The close-in stellar couple, or binary, is located in the globular cluster 47 Tucanae, a dense cluster of stars in our galaxy about 14,800 light years away from Earth.

While astronomers have known about this binary for many years, it wasn't until 2015 that radio observations revealed the pair likely contains a black hole pulling material from a companion star.

Arash Bahramian, former PhD student, and Craig Heinke, associate professor in the Department of Physics, led the international team investigating the phenomenon. The discovery was made using NASA's Chandra X-ray Observatory as well as NASA's NuSTAR and the Australia Telescope Compact Array.

"This white dwarf is so close to the black hole that material is being pulled away from the star and dumped onto a disk of matter around the black hole before falling in," said Bahramian, lead author on the study. "Luckily for this star, we don't think it will follow this path into oblivion, but instead will stay in orbit."

Although the white dwarf does not appear to be in danger of falling in or being torn apart by the black hole, its fate is uncertain.

"Eventually so much matter may be pulled away from the white dwarf that it ends up becoming an exotic kind of planet," said Heinke. "Or, the white dwarf may also completely evaporate one day."

New Chandra data of this system, known as X9, show that it changes in X-ray brightness in the same manner every 28 minutes, which is likely the length of time it takes the companion star to make one complete orbit around the black hole. This, plus Chandra data that shows evidence for large amounts of oxygen in the system, makes a strong case that X9 contains a white dwarf star that is orbiting a black hole at only about 2.5 times the separation between the Earth and the Moon.

Gregory Sivakoff, assistant professor and co-author, notes, "We've also considered an alternative explanation, where a rapidly rotating neutron star, instead of a black hole, is tearing material from a nearby white dwarf.
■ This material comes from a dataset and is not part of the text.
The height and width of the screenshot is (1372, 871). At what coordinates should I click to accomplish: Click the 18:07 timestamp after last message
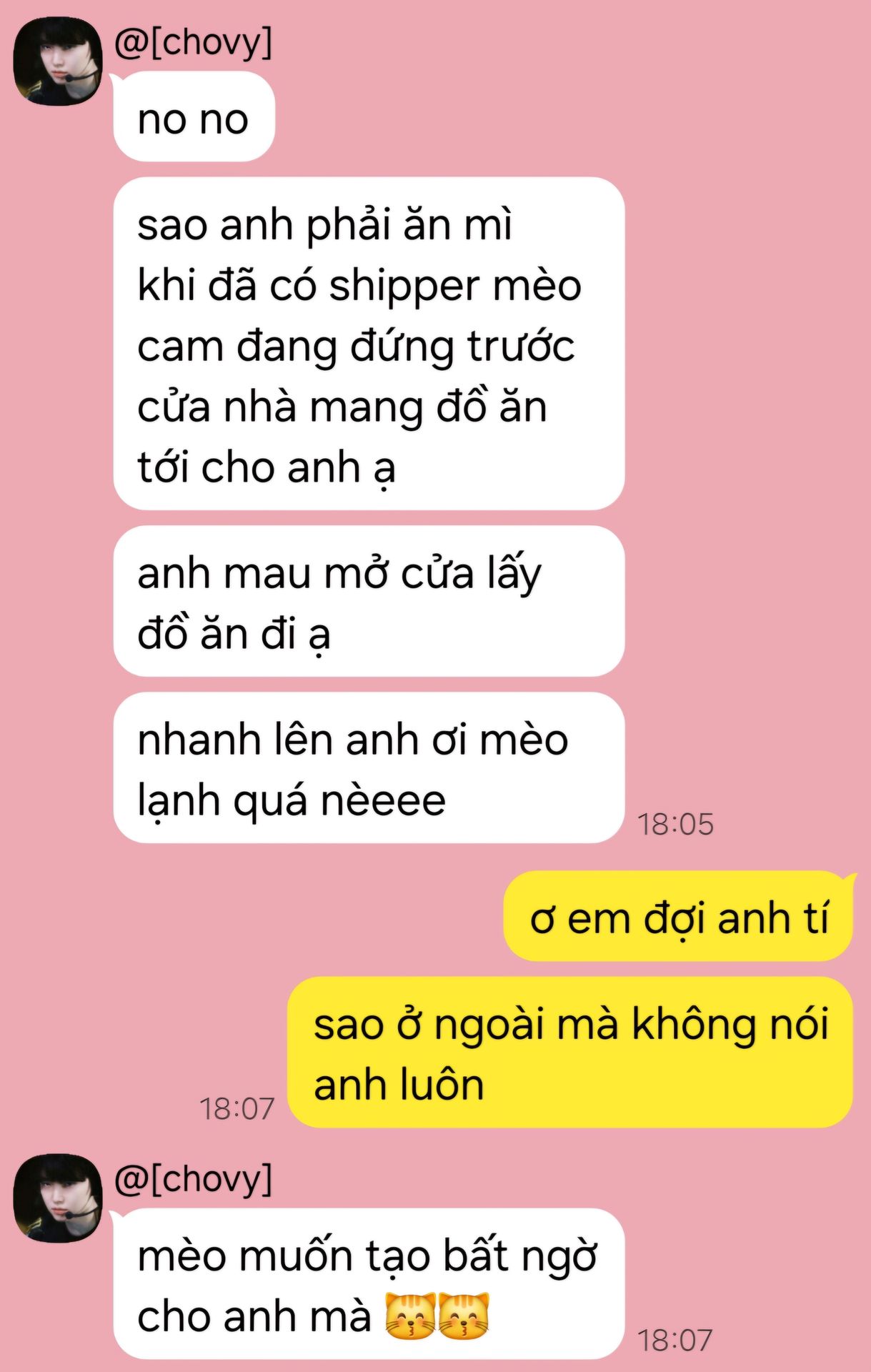click(x=675, y=1341)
However, since known examples of such systems have different properties from X9, we think X9 is much more likely to contain a black hole. We'll be keeping our eyes on X9 and other binary stars like it to test these alternative hypotheses."

The paper, "The ultracompact nature of the black hole candidate X-ray binary 47 Tuc X9" was published in Monthly Notices of the Royal Astronomical Society in 2017.

NASA's Marshall Space Flight Center in Huntsville, Alabama, manages the Chandra program for NASA's Science Mission Directorate in Washington. The Smithsonian Astrophysical Observatory in Cambridge, Massachusetts, controls Chandra's science and flight operations.